Embassytown - China Mieville [22]
The Hosts listened, and did not understand a single sound.
“How many of you get away?” Scile asked me.
“You make it sound like a prison-break,” I said.
“Well, come on. As I recall, you’ve said to me more than once that you made it out. As I recall you may have told me that, ahem, you’d never go back.” He looked a sly look.
“Touché,” I said. We were about to start on the last leg to Embassytown.
“So how many of you?”
“Not a whole lot. You mean immersers?”
“I mean anyone.”
I shrugged. “A couple of non-immersers must get cartas every so often. Not that many people bother applying, even if you do pass the tests.”
“You in touch with any of your classmates?”
“Classmates?
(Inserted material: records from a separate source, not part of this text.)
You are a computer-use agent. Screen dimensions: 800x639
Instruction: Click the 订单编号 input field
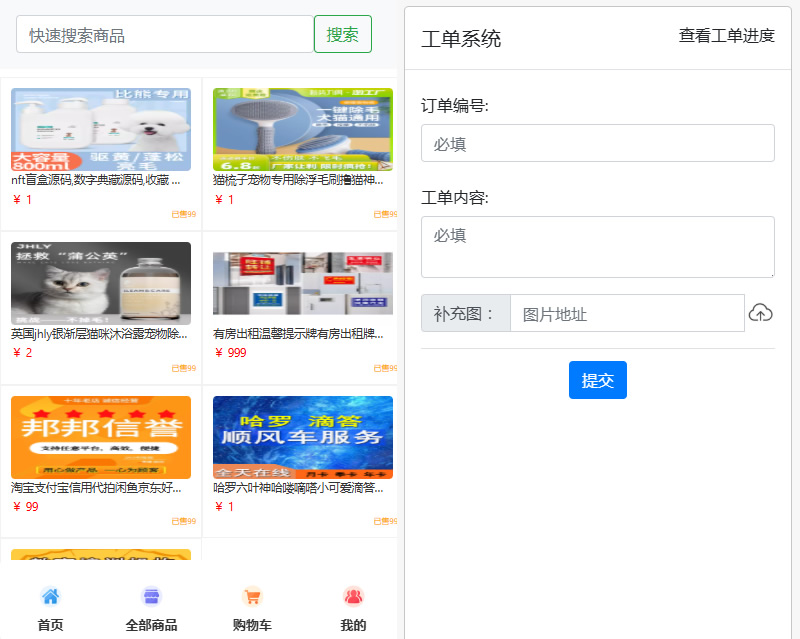pyautogui.click(x=597, y=143)
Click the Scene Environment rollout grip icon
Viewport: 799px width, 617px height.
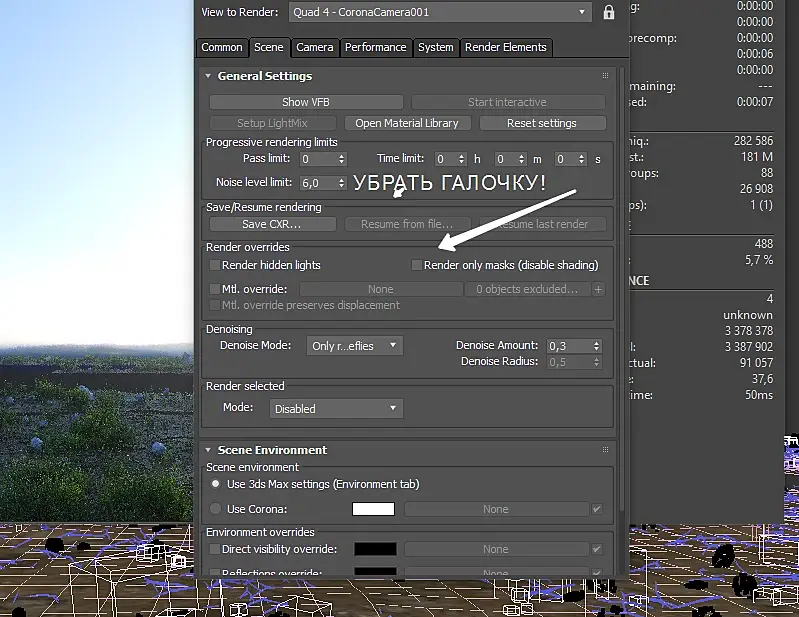coord(605,449)
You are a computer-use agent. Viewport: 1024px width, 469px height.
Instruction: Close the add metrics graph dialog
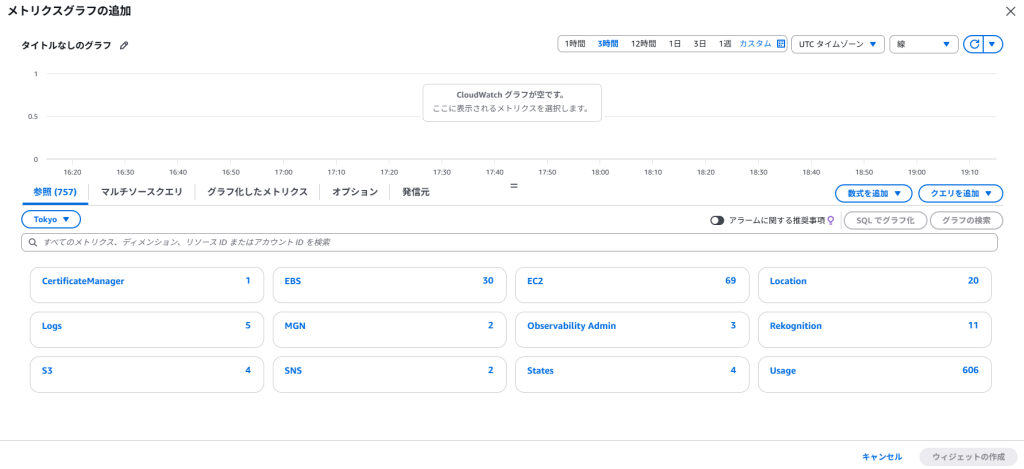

You mean the immersers in my batch, who left with me? Hardly.” I made finger motions to indicate our dispersal. “Anyway. There were only three others. We weren’t close.” Even had the practicalities of miab-hauled letters not made it near impossible, I wouldn’t have tried and nor would they. A classic unspoken agreement among escapees from a small town: don’t look back, don’t be each other’s anchors, no nostalgia. I wasn’t expecting any of them to return.
On that journey to Embassytown, Scile had had his sopor amended, spiked with gerons so he would age while under. It’s an affecting gesture, to ensure that the sleep of travel doesn’t keep you young while your working partner grows older.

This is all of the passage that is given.